Hey Roger – it’s a fundamentally different paradigm. With Dropbox, the file lives on your local drive in addition to being sync’d into the cloud. With Google Drive, there is a file on your local drive, but the only contents of those files are essentially https URL links to remote docs.google.com files, not the actual file contents. Thus while I’m sure EF could go through complicated machinations to download the file, do its thing, index it, etc… etc…, given that it’s such a different paradigm, there’d be a lot of things that would end up breaking.
Speisert, thanks. I ended up going with Dropbox. We’ll see how well it works out.
I am looking forward to Apple’s new OS, although experience tells us it may be buggy for many months.
As far as Box, are you saying it uses the same paradigm as Dropbox?
I may not fully understand the original question and your response. I am new to EagleFiler. With that said, Google Drive does sync your local files. If they are actual Google doc, spreadsheet, presentation, type of files then like you said, they are essentially links to the contents stored on Google servers. However, any other types of file, a local copy is stored and synched with Google Drive and any other device you have connected/shared.
Like I said, I’m new to EagleFiler so I would not attempt to suggest that Google Drive is a good solution for EagleFiler (yet). I’ve found Google Drive to work very well in synching files of many types. No significant problems or complaints here. I’ve also synched somewhat complex file systems, e.g., DEVONThink “databases”, across several computers too.
I’ll be testing EagleFiler with Google Drive. I suspect that any meta data that may be lost is a hidden file. I’ve not experienced any meta data loss from document type files, e.g., pdf, doc, ods, etc., on Google Drive before.
Wow, would it be nice if Google Drive worked with Eaglefiler. I spend $100 a year on Dropbox; that’s on top of the $100+ for Office (OneDrive doesn’t work well with Eaglefiler, either–a file-name-length problem; otherwise I could just use that service).

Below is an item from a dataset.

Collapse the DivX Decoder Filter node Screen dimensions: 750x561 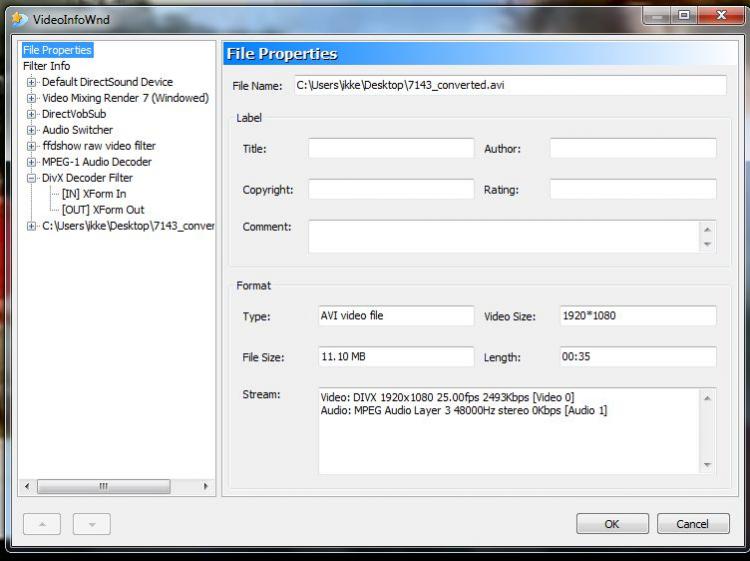tap(32, 178)
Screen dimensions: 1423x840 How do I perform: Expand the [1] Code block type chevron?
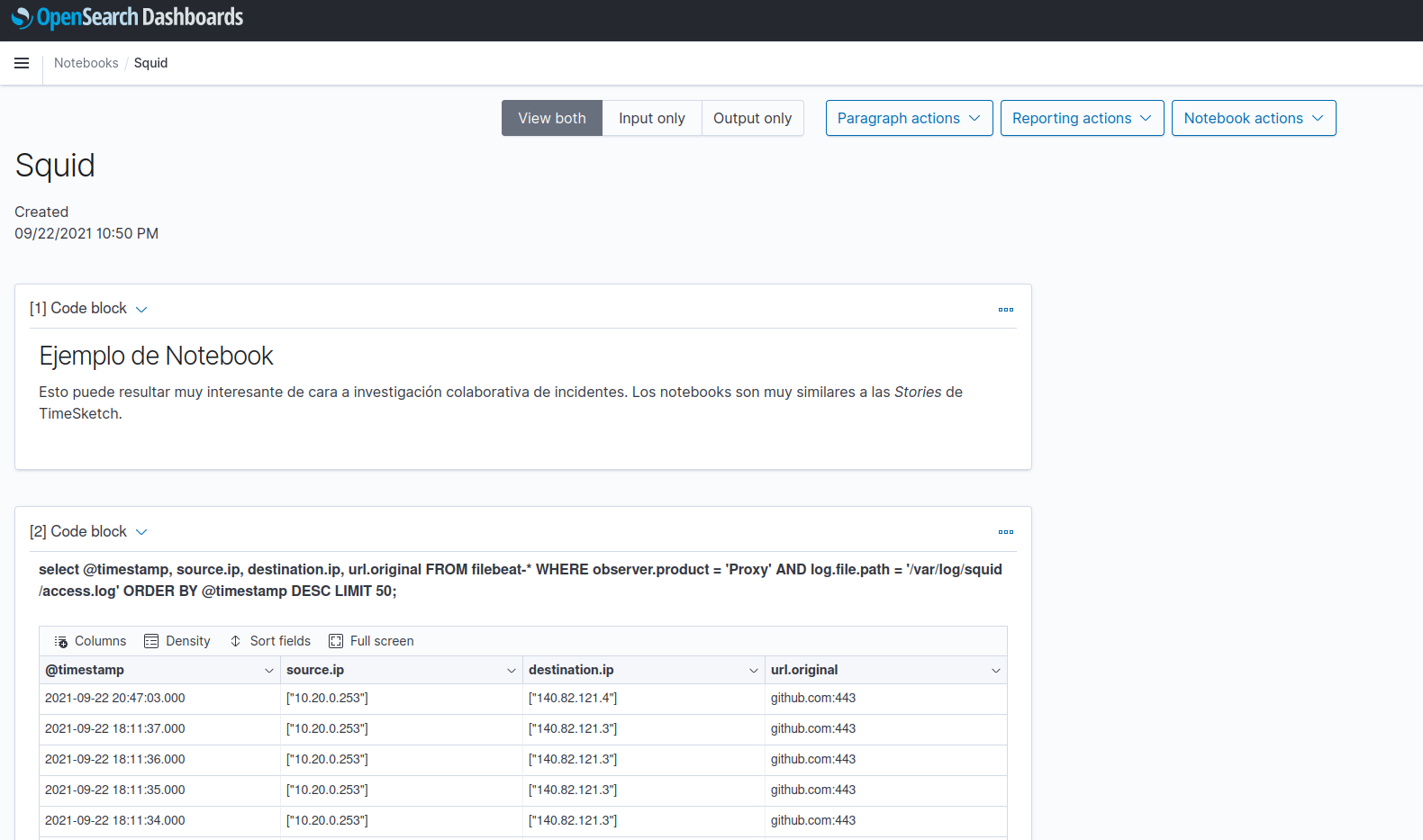pyautogui.click(x=141, y=309)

Plus my office now uses Google Drive, so I’ve got stuff spread across three cloud services. (Dropbox for most of my “home/freelance” stuff, OneDrive for OneNote (which I live in, in my office), and Google Drive for my day-job.

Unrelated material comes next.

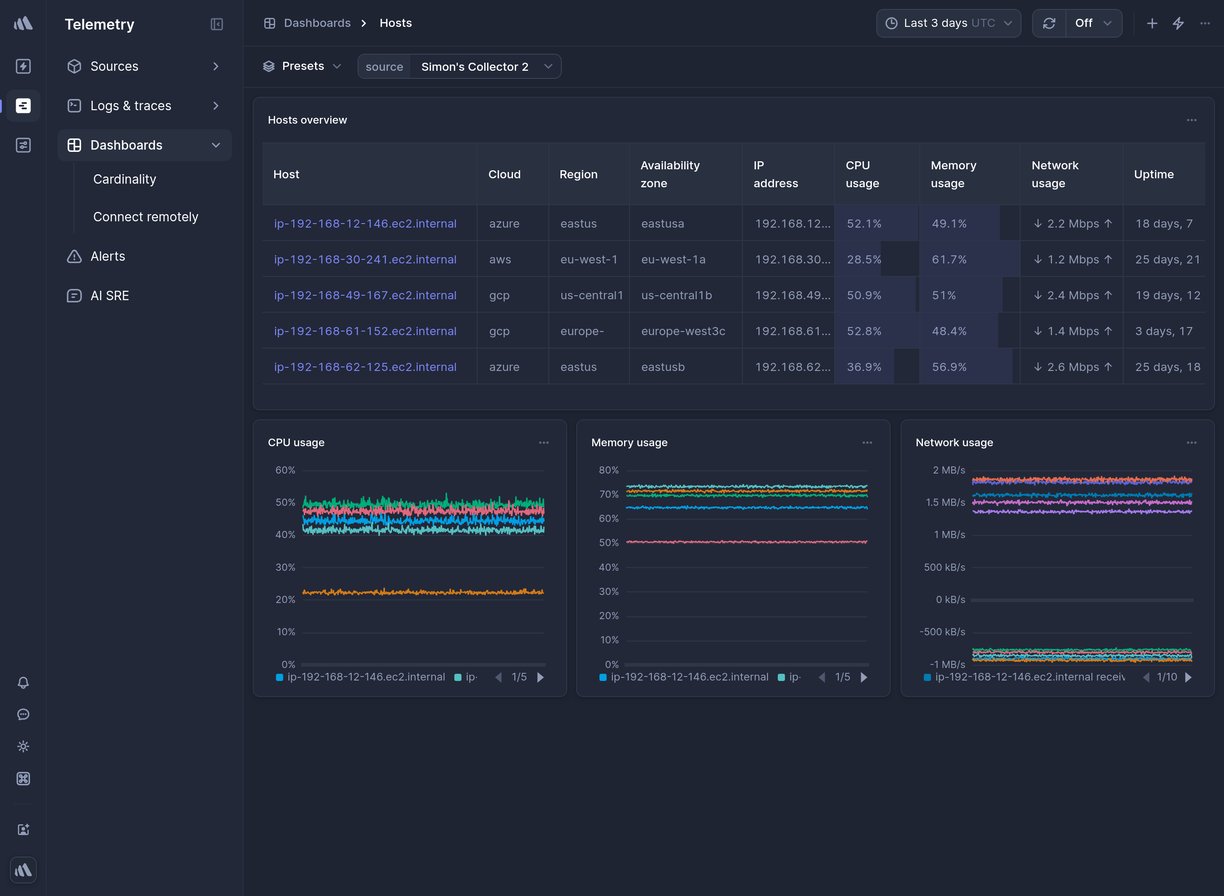Click the plus icon to add panel
Screen dimensions: 1224x896
click(x=1152, y=23)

I tested Google Drive again. The performance problems of the early versions seem to be fixed. It still does not preserve creation dates, file labels, or extended attributes. If you don’t mind losing those, you should be able to use it with EagleFiler.
Hmm. Creation dates are certainly useful. From the above reference to Box using the same “paradigm” as Dropbox, I take it Box and Eaglefiler work well together?
[Add/edit: I just read the manual and it sounds as though Dropbox doesn’t save creation dates either, so I guess I haven’t been using them to begin with! So $24/year for Google may be the way to go, for me. It would be $60 for Box, and I pay $100 for DropBox.]
For most modern apps, there is probably nothing essential in the extended attributes. It really depends on the apps that you use. Some apps use them to remember user state about the file, e.g. its text encoding or cursor location. The system uses extended attributes to store file tags. However, EagleFiler has its own tag storage and can restore the tags if the extended attributes are lost. The system also uses them to store extended permissions information if you are using ACLs.
Older Mac files sometimes stored important data in the resource fork, which is stripped by the services that don’t support extended attributes.